This section discusses the importance of having a good base case for the recursion and load balancing. In our context, “balanced data structures” are recursive data structures where the recursive sub-units are of almost equal sizes or the tasks operating on them have almost equal computational requirements. Using “balanced” data structures is very important for load balancing purposes. This balancing can be enforced on many data structures. E.g Binary trees can be made complete or almost complete. Techniques exist for making binary search trees to be self-balancing. Refer to AVL trees or Red-black trees for more details. In many cases, it is possible to choose particular versions of data structures that would maximize computational efficiency (e.g. tree search algorithms do not care about the exact structure of the tree, and it would be our advantage to preprocess the trees to make them more balanced).

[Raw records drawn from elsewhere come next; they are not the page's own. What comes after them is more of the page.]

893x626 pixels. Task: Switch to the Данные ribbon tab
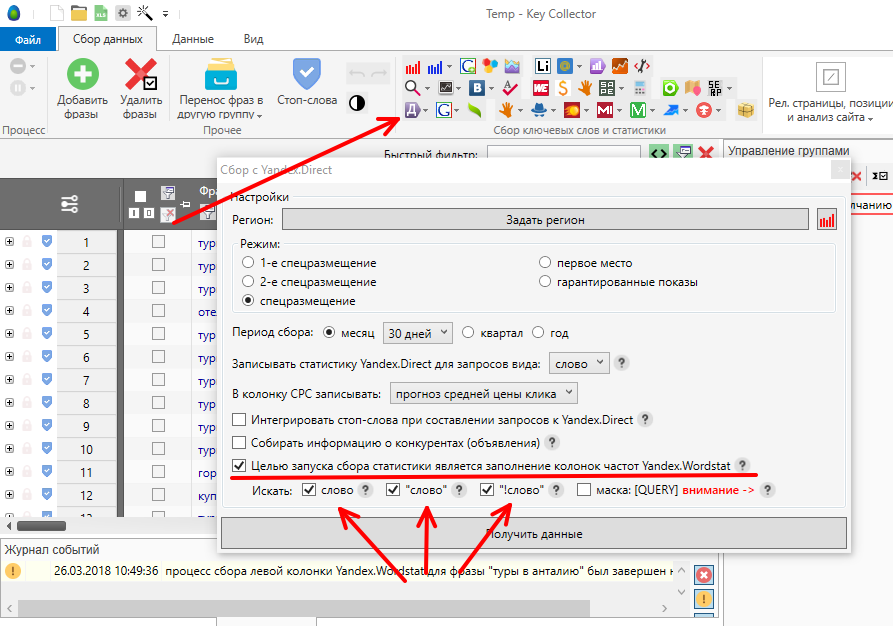pos(192,39)
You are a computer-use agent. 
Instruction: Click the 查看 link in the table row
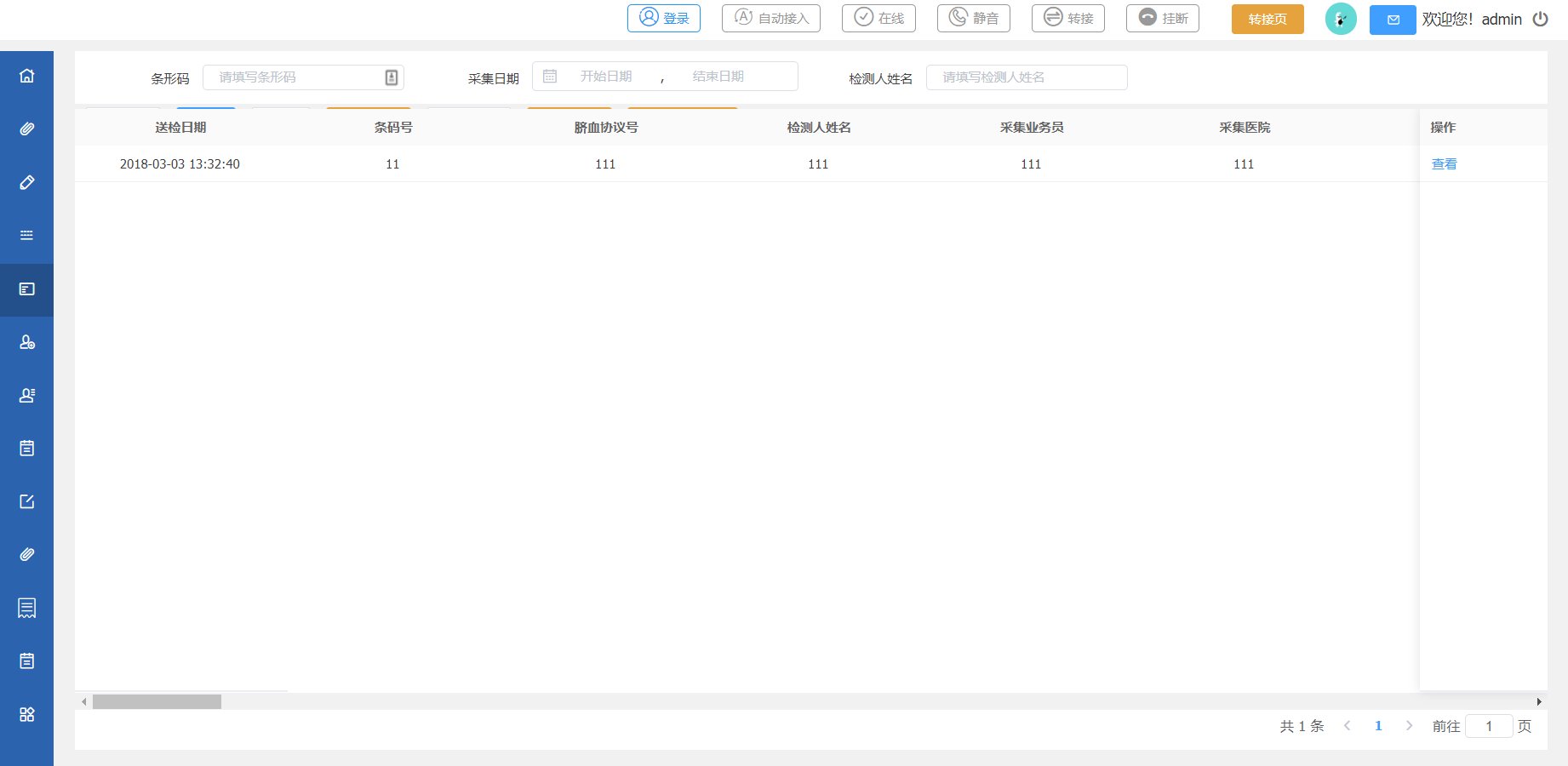point(1444,164)
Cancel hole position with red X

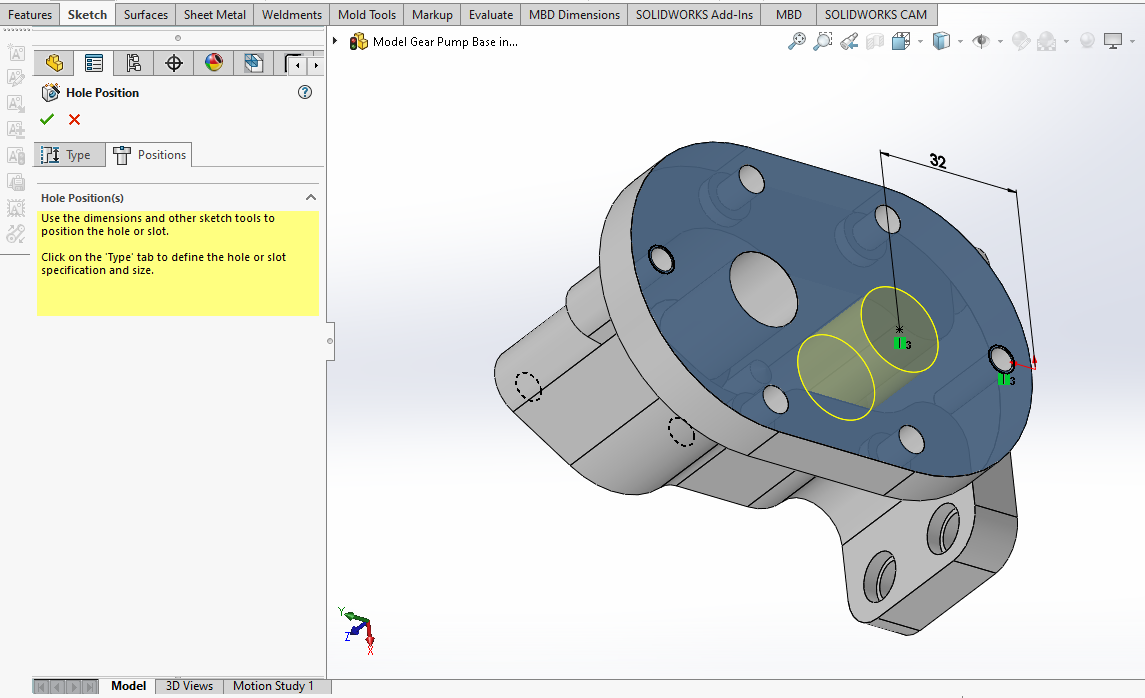(74, 120)

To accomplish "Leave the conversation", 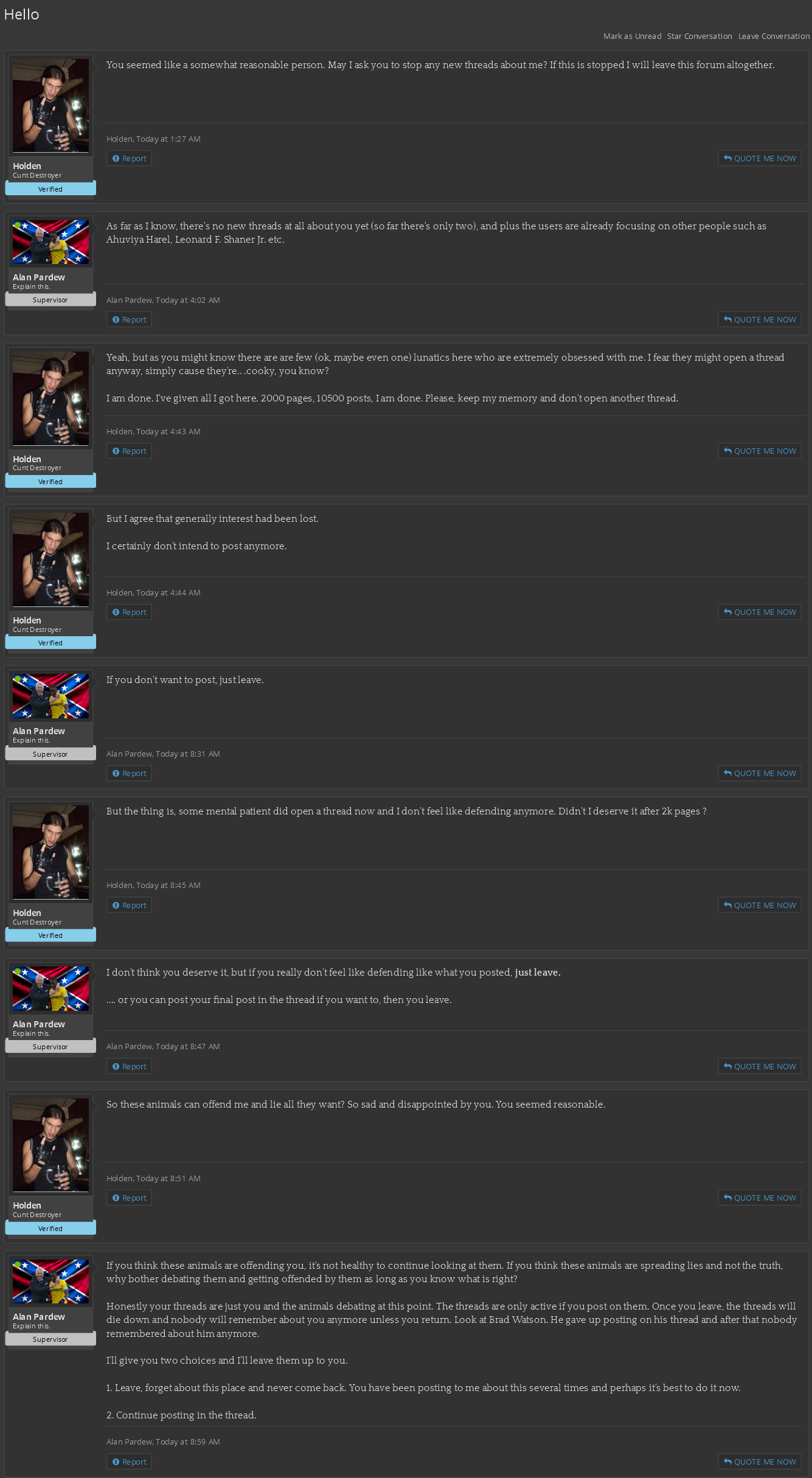I will tap(774, 36).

In the quick sort example, balancing is not guaranteed – i.e the “lesser” and “greater” arrays need not be of the same length. If the array is not almost-sorted to begin with, then on average, these differences do not matter. Parallel quicksort using recursive splitting is not a good idea if the array is almost-sorted. For some bad selections of the pivot, quick sort on an almost sorted would degenerate to a selection sort. Hence, even though recursive splitting generates concurrent tasks, half of these tasks operate on small (O(1) sized) arrays, while the other half operate on almost the entire array.

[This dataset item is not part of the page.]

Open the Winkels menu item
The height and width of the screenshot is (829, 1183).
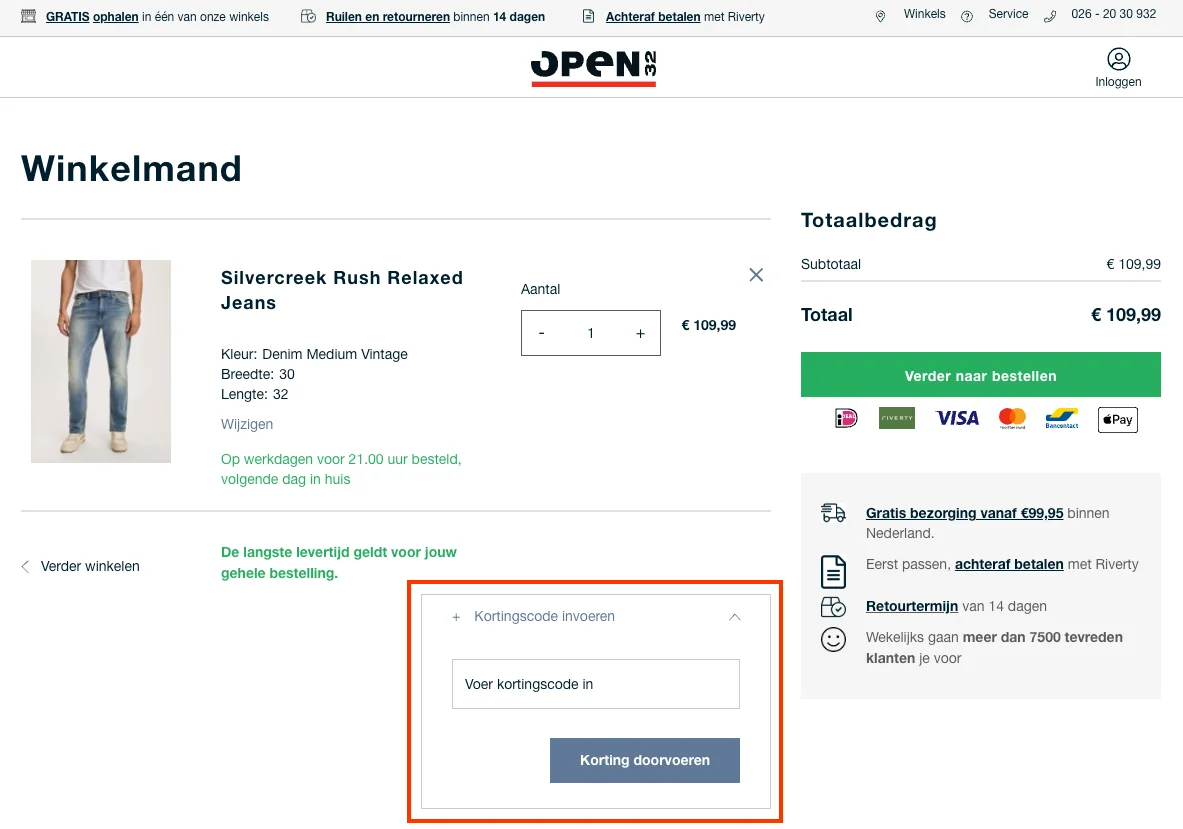coord(923,14)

Another concern is to specify the base case of the right size. A small base case will lead to the generation of too many tasks (many of which only serve to spawn other tasks). A large base case may not generate enough active tasks to keep the hardware busy. In the quicksort example, the base case is too small – an array of size 1 is sorted by default. This is not the ideal scenario – a better option is to use small efficient sorts like insertion sort or a serial version of quicksort within a task if the array size is less than a threshold (depending on the problem size and machine capabilities).

**Use a fork-join or task-queue implementation**

A developer writing a recursive splitting algorithm may decide to write his/her own task management system or may choose to use other existing implementations. In this regard, the most relevant implementation strategy patterns to look at are **fork/join** and **task-queue**. The ideas behind these patterns are essential to any developer who wants an efficient recursive splitting implementation.

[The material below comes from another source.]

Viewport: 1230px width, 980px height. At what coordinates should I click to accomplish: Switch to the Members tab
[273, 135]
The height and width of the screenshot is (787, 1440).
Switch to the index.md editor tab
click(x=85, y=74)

We provide a one-line description of the two patterns here and ask the reader to read their pattern language descriptions for more details.

**Fork/join**: Threads are logically created (forked), used to carry out a computation, and

then terminated after possibly combining results form the computations (joined).

**Task-queue**: Threads generate work units/tasks, which are then placed in a concurrent taskqueue. Any thread that is finished with its work queries the task queue and gets another task to execute(if unfinished tasks exist) or retires itself(if no more tasks remain).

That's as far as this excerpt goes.